The Superbugs team secured a shop in an area of high footfall during the peak of the summer holidays when families would be visiting the city centre. The Superbugs team used the data from their pilot activities at the Techniquest Science Museum to shape the content, activities and design of the shop. They further explored these ideas in a workshop with Schools.
The Superbugs team were blown away by the response from the public to the pop-up interactive lab. Participant numbers reached 6,500+ over the two-week pop-up period and included a range of demographics and diverse groups. 1,500+ young people completed all AMR activities to become Antimicrobial Resistance Champions. The Superbugs team also swabbed the presenters on Capital Radio, were interviewed about AMR and had strong media and political engagement.
More information about the Superbugs Pop-up Science Shop can be found on the Systems Immunity Research Institute website.
Principal Investigator: Ayesha Alsabah and Naledi Shologu
School of Dentistry
The Science Pirates project engaged and educated families and young people with information about the influence of exercise on bone health and its use as a preventative measure to avoid developing weaker bones, through an interactive pirate-theme escape room activity.
The project secured a space at Menter Caerdydd, whose aim is to promote and expand the use of the Welsh language on a community basis in the Capital City.
The pirate-themed escape room was designed with a digital element using a tablet and QR codes as a medium to link to digital resources to educate visitors about bone biology. The information gained through QR codes was used to complete a treasure map decoding sheet which, if completed correctly, would unlock the Captain’s treasure. Following the experience, participants were asked a series of questions relating to bone biology to identify knowledge gain and understanding.
Participants were also invited to make their own bones in a creative corner and the Science Pirates team captured qualitative data from participants using voxpops and a ‘message in a bottle’ system, which proved popular.
Principal Investigator: Daniel Morse
School of Biosciences
Raising awareness of microbiology is of utmost importance to improve living quality in society.
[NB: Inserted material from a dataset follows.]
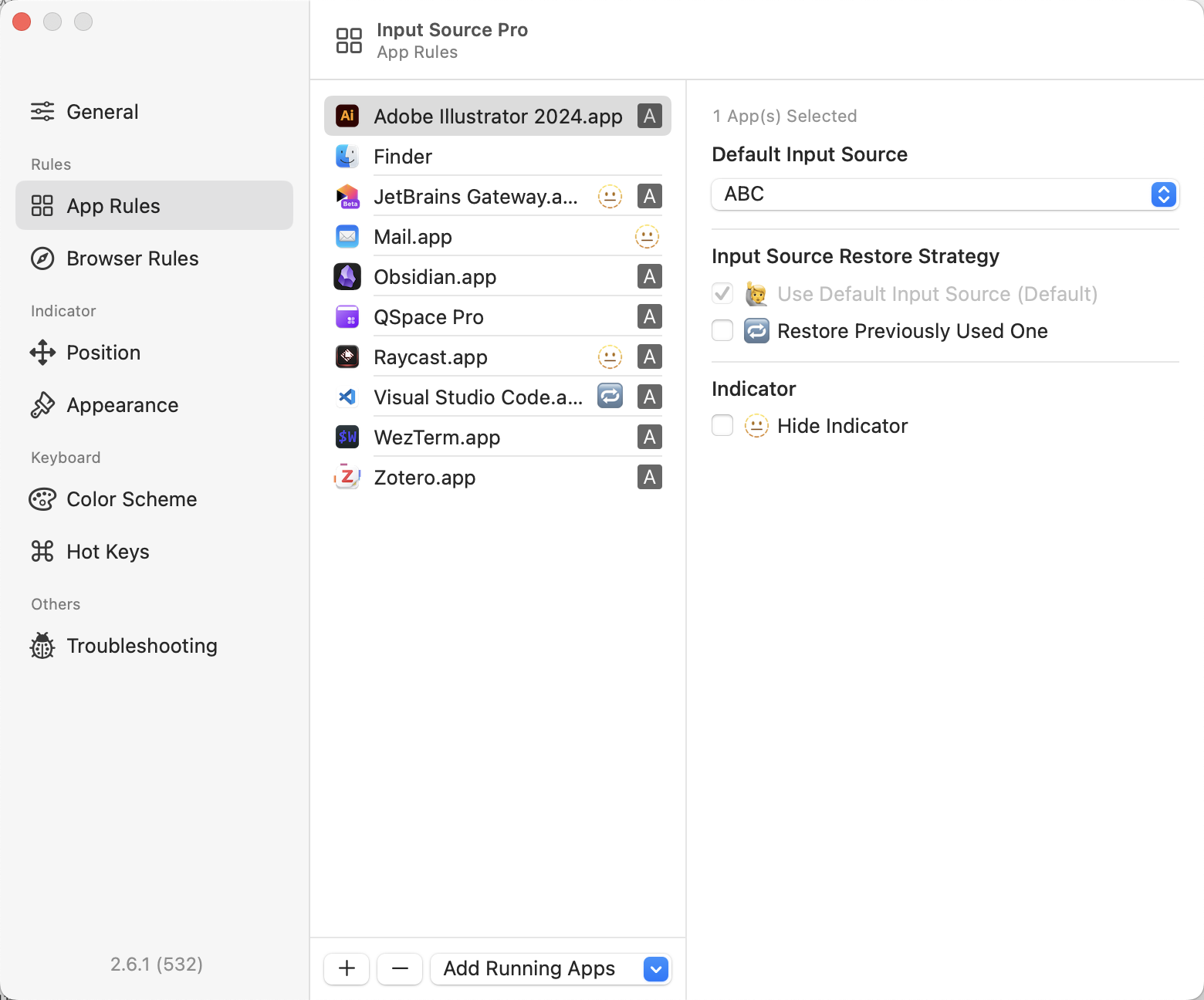Click the WezTerm terminal icon
Image resolution: width=1204 pixels, height=1000 pixels.
[347, 438]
Infection control, food production, mitigation of climate change, and combating antibiotic resistance are of fundamental importance when educating future generations.
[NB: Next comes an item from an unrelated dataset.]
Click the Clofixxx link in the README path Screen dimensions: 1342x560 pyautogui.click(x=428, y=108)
Microbiology is embedded within the Science, Technology, Engineering and Maths (STEM) umbrella, where progression to address the barriers into STEM careers, especially concerning girls and those from more socially-deprived areas is important, particularly in Wales. There is a need for societal change to promote currently under-represented groups, enabling them the opportunity to thrive in a STEM field, and potentially become the next leaders in the field!
This project developed a workshop containing a suite of hands-on activities, with a microbiology perspective, to promote the accessibility of STEM subjects to school children from socially-deprived areas. Aligning with the curriculum, it creatively engaged the children and addressed the barriers to STEM subjects as education/career choices, enhancing enjoyment and involvement in science.
A number of focus groups were developed involving teachers, students and scientists to ensure the activities will be mutually beneficial, and then the workshop was delivered in schools as part of the pilot study, prior to anticipated expansion to additional schools and public events.